Resurrection is the focus around which cluster not only life and death, but also words such as joy and hope. Karl Barth wrote, "The gospel is not there to make us good; it is there to make us joyful!" And the French Jesuit paleontologist, Pierre Teilhard de Chardin wrote, "Joy is the most infallible sign of the presence of God." Resurrection has us standing on tiptoe as we experience life.

As the idea spread that faith and hope and love and joy were more than words, but were true realities. People found that in the midst of despair, they could affirm hope and, in the midst of death, they could affirm life.

Resurrection is a word, formulated by humans, which speaks about a particular human experience: the experience of life always successfully struggling, to poke its head above all the death­dealing aspects of our existence. Resurrection is the affirmation that life can't be squelched even by death.

It is not difficult to affirm death. Death abounds in our world and in each of our lives. At one level the word points to the literal cessation of breathing and our bodies growing cold. At another level death also includes the chipping away of our ideals and dreams, the closing down of our emotions and trust. Death takes place when sorrow clutches at our hearts, self­loathing follows the betrayal of another, and anger overpowers us when we are treated unjustly. Each of these, and others, have chipped away at our lives.

Resurrection affirms that, if we want to talk about the deepest meaning of our existence, the 'really real,' we talk not about death but about life.

As a minister I am the repository of people's stories-stories of joy, but also stories of pain and grief, hurt and betrayal, dashed dreams and violated ideals.

These stories leave me, at times, with great anger over the hurt done to people and feeling great anguish over the deaths individuals experience. Yet, that has never led me to become despondent or cynical. In asking why, I think it is because I stand in awe, in absolute amazement at the way people pick up the pieces of their lives and move on, at they way they rebuild their shattered selves, and more often than I would believe possible, at the way they reach out to others who have similar suffering. How can I feel depressed when I experience the amazing tenacity of the human spirit to embrace pain and death and to affirm life. I stand in awe of what I seen in people's lives.

That is why, over the years, I have become a strong believer in resurrection.
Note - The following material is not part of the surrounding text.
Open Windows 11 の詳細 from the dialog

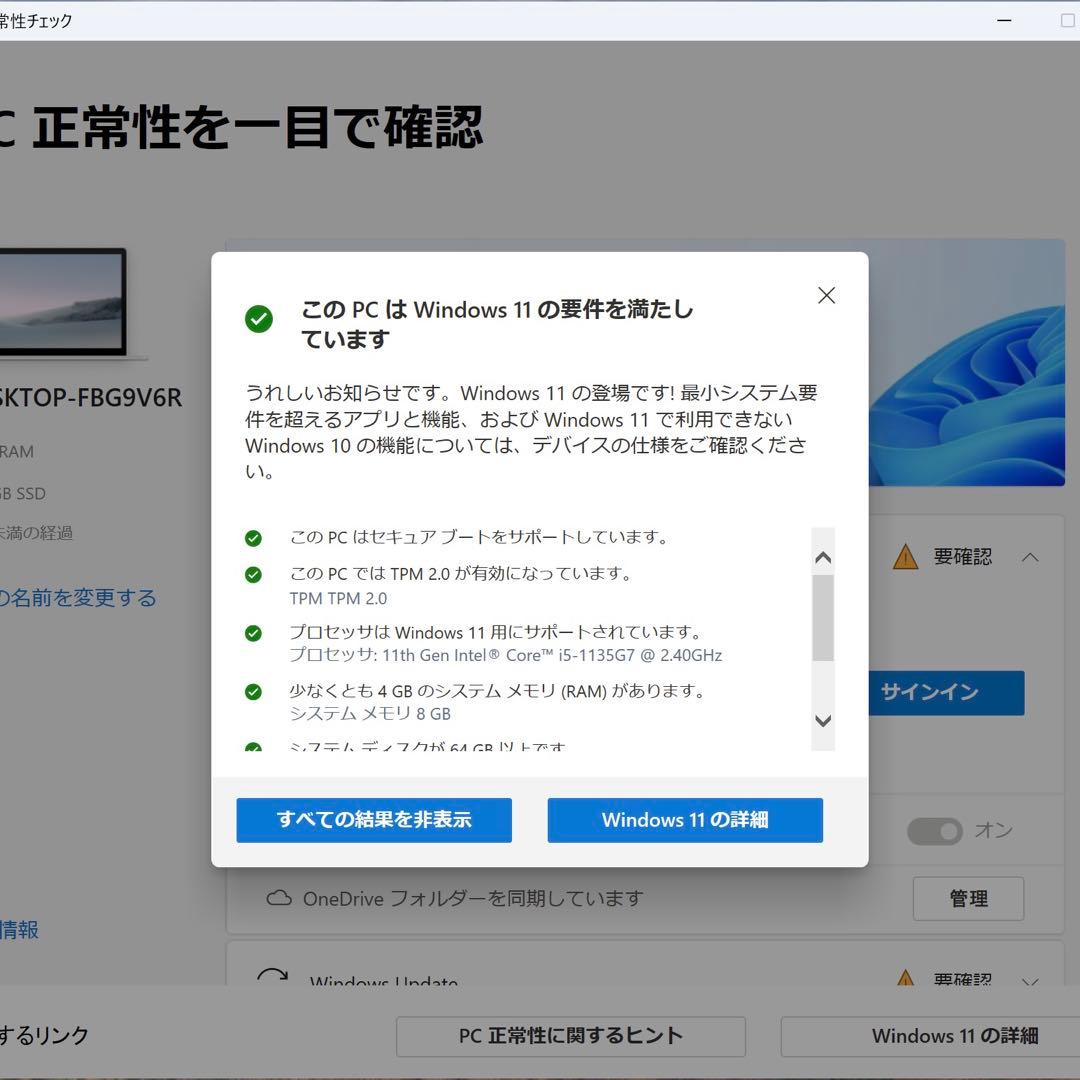pos(684,820)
It is why resurrection has moved in my consciousness from a problem to be solved to an affirmation to be made, from a doctrine to be debated to a reality to be lived.

At the beginning of this sermon, I read the story of Thomas-Doubting Thomas.

I always felt a kinship to Thomas, a person who finds belief difficult and demands proof. Not seeing the tangible proof he saw, resurrection was a belief placed on the back shelf of my mind.

Now I find I have completed Thomas' experience. I have personally touched the wounds-my own and others-and felt death. I have also felt life in the midst of death. I have personally felt-and I have seen in the lives of others-the power of life surging forth from death. And what is so amazing is that I have found that truth in my own life as well.